A play based on Sandel, written, produced and directed by Glenn Chandler, was premiered at the Edinburgh Festival, 2013, and later played to highly appreciative audiences at Above the Stag in Vauxhall, London.
Angus Stewart was born in 1936, the son of John Innes Mackintosh
Stewart, the novelist and Oxford academic who wrote bestselling
crime fiction as Michael Innes.He was educated at Bryanston School
in Dorset, and later at Christ Church Oxford, loosely disguised as
St Cecilia’s in Sandel. His first published work was ‘The Stile’,
which appeared in a 1964 Faber anthology and won the Richard
Hillary Memorial Prize. His breakthrough came with Sandel, his
first novel, written in 1966-7 in the wake of the Wolfenden Report
on Homosexual Offences and Prostitution. In recent years, when the
novel fell out of print, it developed a cult following and
commanded a price of over a thousand pounds a copy on Amazon.
It is now known that Stewart filtered the human drama of the
piction through the perspective of autobiography. He wrote
pseudonymously about the central affair as his own in Underdogs:
Eighteen Victims of Society, edited by Philip Toynbee in 1961.

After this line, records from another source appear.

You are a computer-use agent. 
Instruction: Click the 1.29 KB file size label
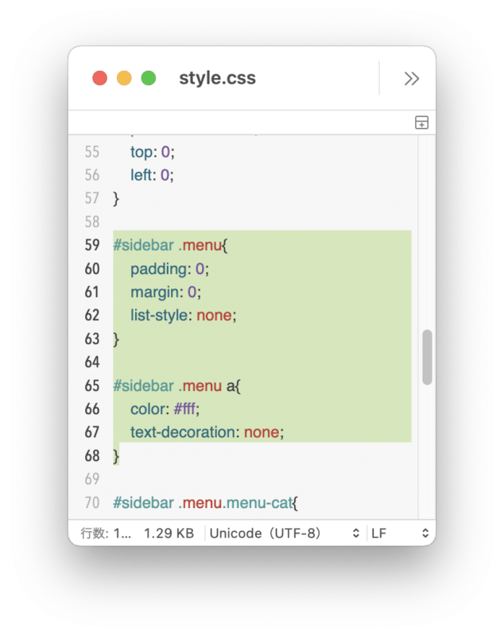coord(169,533)
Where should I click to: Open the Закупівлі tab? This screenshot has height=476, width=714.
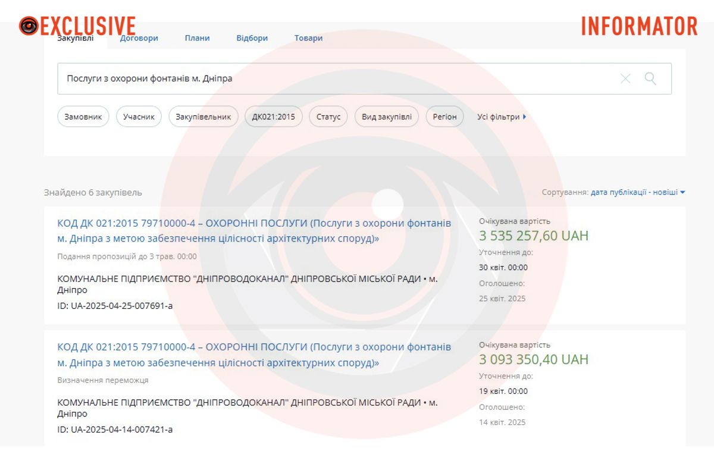pos(75,39)
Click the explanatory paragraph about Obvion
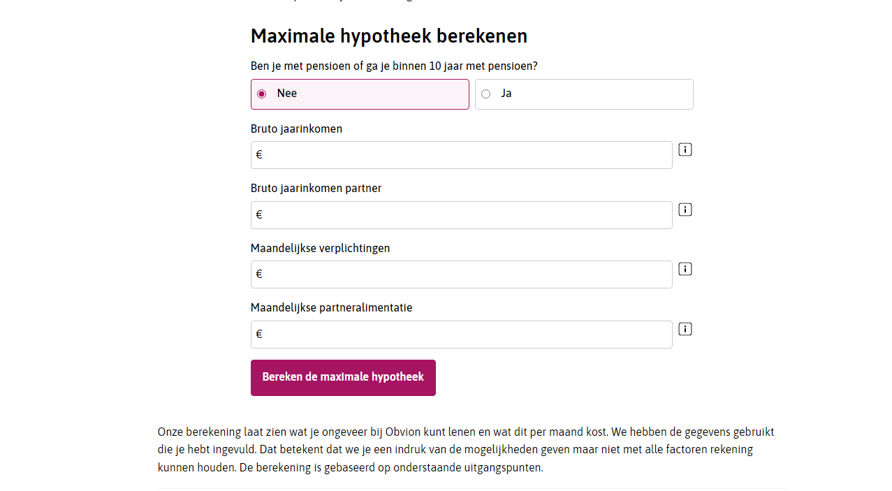This screenshot has width=892, height=491. pos(465,450)
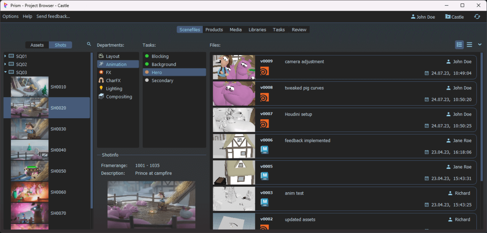The width and height of the screenshot is (487, 233).
Task: Click the Houdini icon on version v0009
Action: click(265, 71)
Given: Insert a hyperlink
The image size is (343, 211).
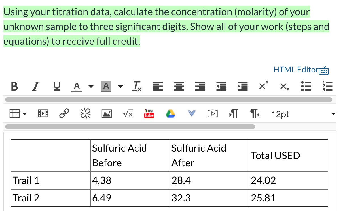Looking at the screenshot, I should 64,113.
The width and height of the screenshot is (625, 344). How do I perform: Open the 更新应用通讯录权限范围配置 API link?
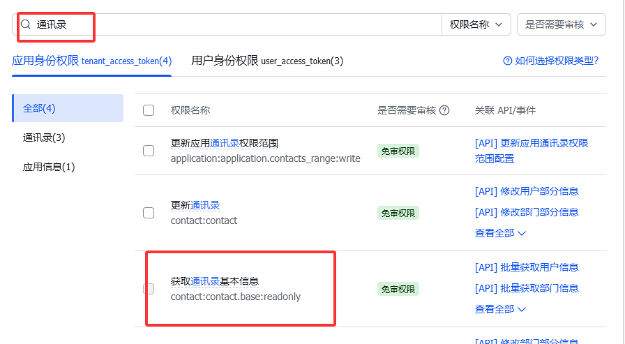pyautogui.click(x=532, y=151)
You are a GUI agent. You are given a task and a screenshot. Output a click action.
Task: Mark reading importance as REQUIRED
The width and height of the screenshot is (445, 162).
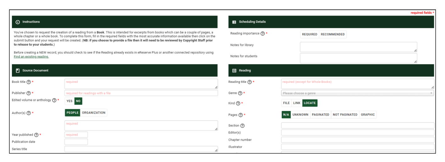pos(310,35)
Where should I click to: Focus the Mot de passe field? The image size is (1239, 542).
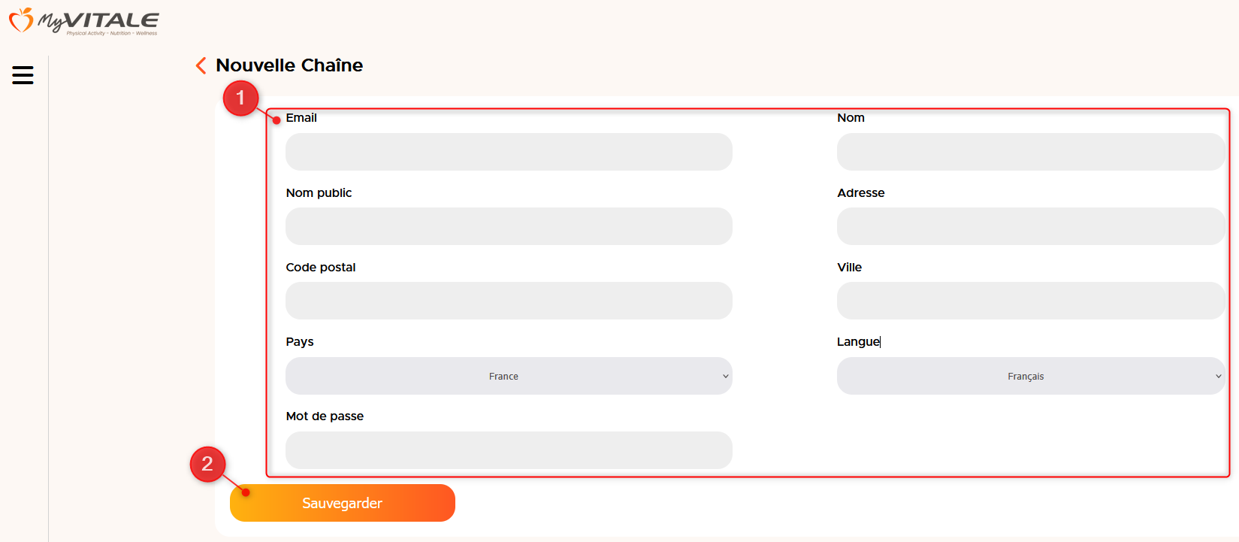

In 1968 Stewart moved to Tangier in Morocco. His experiences there
resulted in a second novel, Snow in Harvest (1969), soon to be
published by Pilot Productions, and a travel diary entitled
Tangier: A Writer’s Notebook, first published in 1977 and now
available in ebook form. A third novel, The Wind Cries All Ways,
which includes a startling description of the author’s
incarceration in a Tangier mental asylum, has never been published.
After his mother’s death in 1979 Stewart returned to live in
England, and died in Oxfordshire twenty years later.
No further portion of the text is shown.